Aim:
Rewrite everything from the line containing "Viewport: 828px width, 1024px height." down to the line containing "click(x=257, y=573)" in the data below, replacing "hatched" with "striped" and changing nothing else. Leave the pictures out of your answer.

Information provided:
** begin **

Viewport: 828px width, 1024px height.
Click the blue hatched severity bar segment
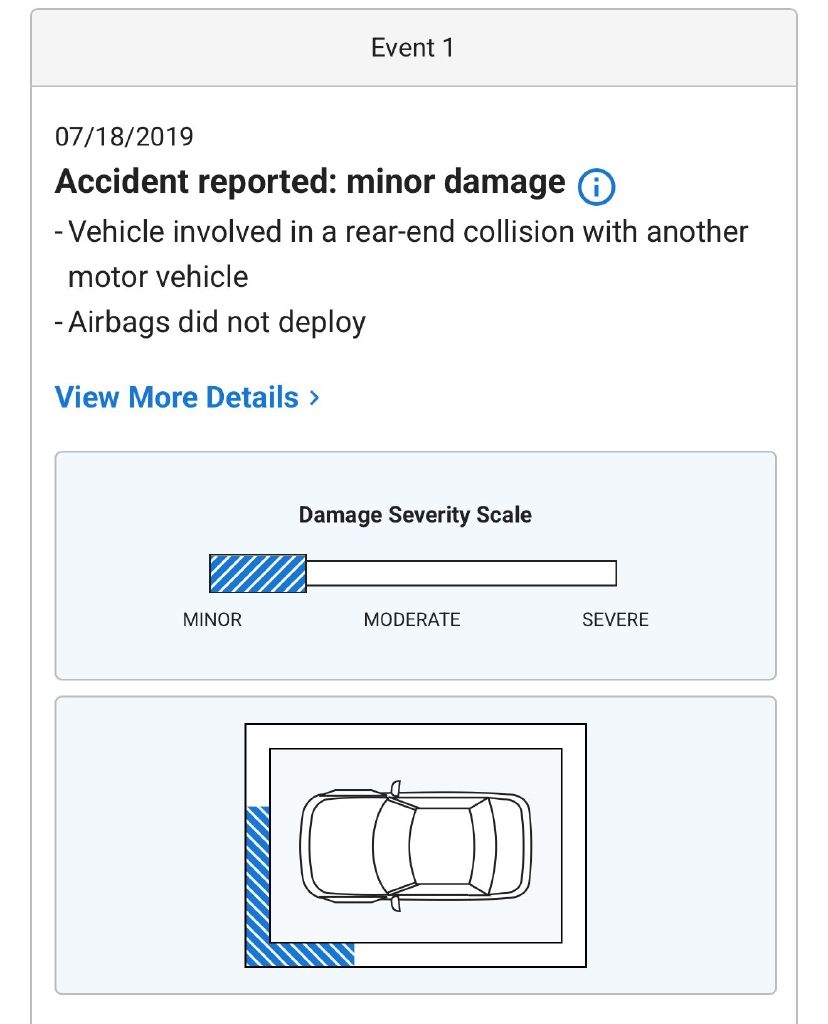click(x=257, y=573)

** end **
** begin **

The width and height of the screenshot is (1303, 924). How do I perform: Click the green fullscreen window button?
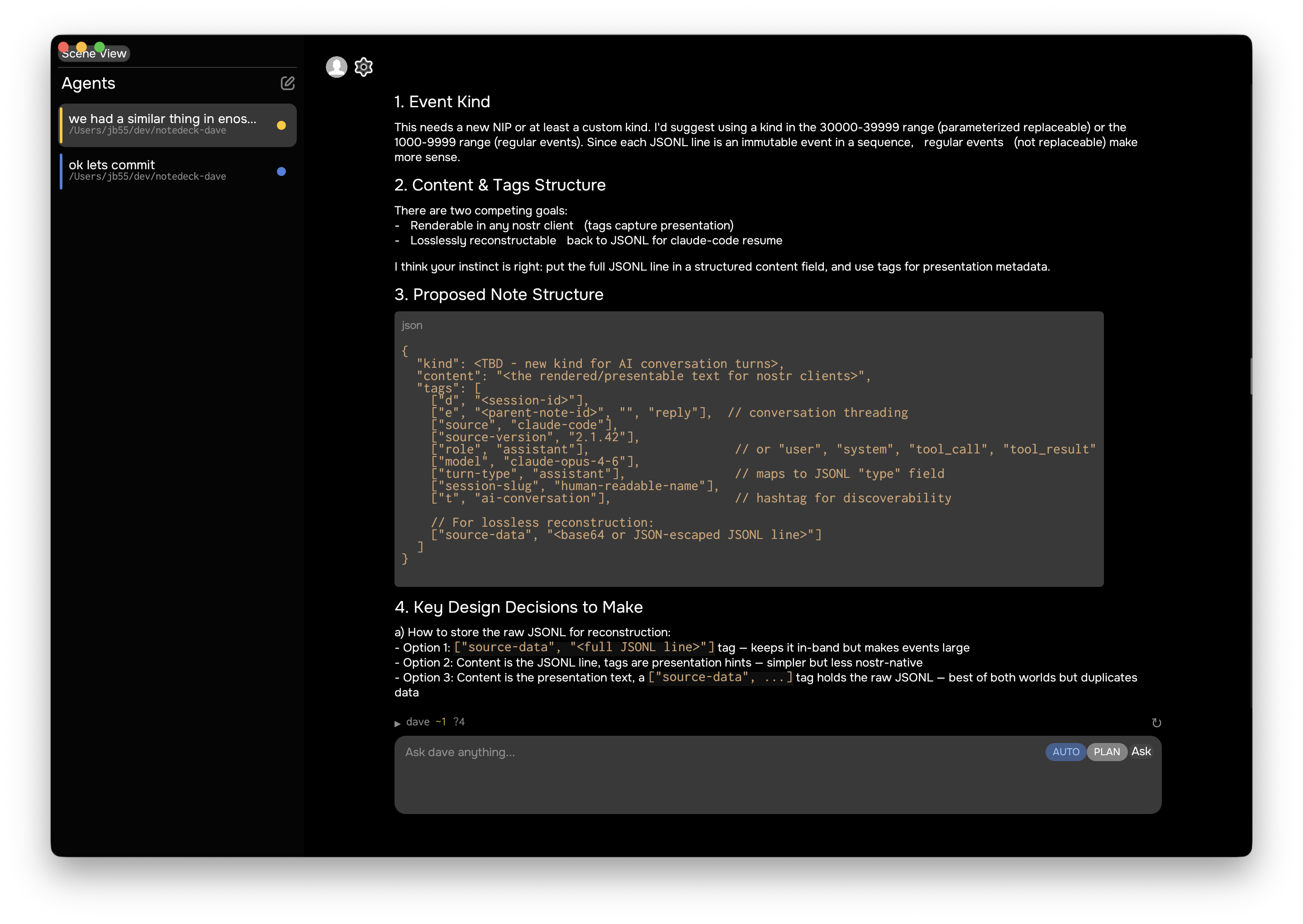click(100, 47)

** end **

Output:
Viewport: 828px width, 1024px height.
Click the blue striped severity bar segment
click(x=257, y=573)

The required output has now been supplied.